Whether or not it was the glance at the hands, suddenly the word too much dropped from the tip of Mrs. Lovenant-Smith's tongue. She put the bell down with a little clap.

"The Rules of the college are not called into question," she said. "So far they have proved quite sufficient for the kind of student the college was founded for. By the way, why are you not dressed for the gardens?"

("'Kind of student'--good--gracious!" Louie cried in astonishment to herself. "Very well, madam----")

She spoke calmly, looking modestly down at her long cashmere skirt, but taking in her lovely hands (which toyed with the copy of the Rules) on the way.

"My dress?" she said. "Oh, I wasn't sure whether I should be staying or not."

Louie knew perfectly well that her leaving would make, at any rate until her cubicle should be filled again, a difference of something like sixty pounds a year, with extras, to Chesson's. That is rather a lot of money to hang upon a mere breach of Rule 6. Perhaps Mrs. Lovenant-Smith betrayed herself in the quickness with which she took her up.

"Do you mean you're thinking of leaving?" she asked.

Louie, who had lifted her eyes for a moment, dropped them demurely again.

"I mean," she replied, "that I didn't know whether _you_ were going to dismiss _me_ or not. You see, you may not want my--kind of student. I'd rather not be in any way considered as an exception," she added.

Had Mrs. Lovenant-Smith known Louie better she would have known that she had now no intention whatever of leaving. As it was, there probably came into her head the thought that after all Louie was a Scarisbrick and a niece of Lord Moone. Ladies-in-charge of horticultural colleges do not fall foul of the Honourable Emily and Lord Moone. All at once her severity relaxed--but she hated Louie thenceforward that it must be so. She smiled a little, but the smile had a twitch in it.

"I don't think we need go quite to that extreme, Miss Causton," she said. "All the same, I'm afraid the Rules are necessary."

"I dare say," said Louie.

"And so long as that is understood, that is the chief thing. In regard to candles in particular, in an old place like this there is always the danger of fire. In fact, I'm not at all sure that a fire drill ought not to be instituted. May I add that I quite appreciated the chivalrous way in which you tried to shield Miss Earle last night?
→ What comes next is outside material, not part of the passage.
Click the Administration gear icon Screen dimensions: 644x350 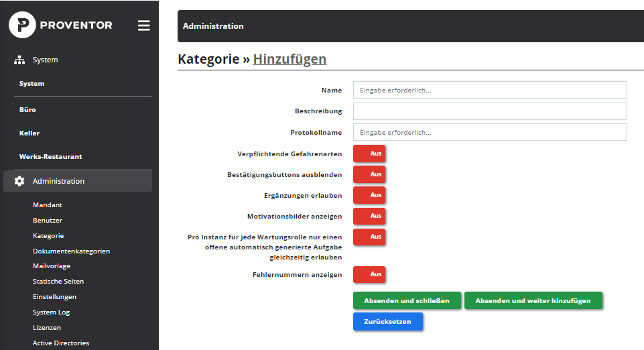pos(19,181)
Indeed, I wanted to say that quite as much as the other. I think that is all. Good-morning, Miss Causton."

"Good-morning," said Louie, stalking out.

As she crossed the Restoration hall, "'Kind of student'--good gracious!" she exclaimed again. "To talk to me as if I were Burnett Minor! 'Kind of student!'--I wonder it doesn't occur to her that somebody might have told me all about Miss Hastings and that gardener four years ago!--'Kind of student,' indeed!"

Still without changing her clothes, she walked out past the orchards, up the hill, and sat looking down over the coombes to the sea.

Leave Chesson's, now? Oh no, nothing was farther from her thoughts! She would stay, and why? Not because she had been treated as a junior, but because she had been taken, as it were, at her own word. She herself might be perversely and nonchalantly cynical about her mixed birth, but she did not intend to allow anybody else--Mrs. Lovenant-Smith or anybody--to show as much as a flicker of consciousness of it. "Kind of student"!--Oh no, that amusement was going to be Louie's own private preserve.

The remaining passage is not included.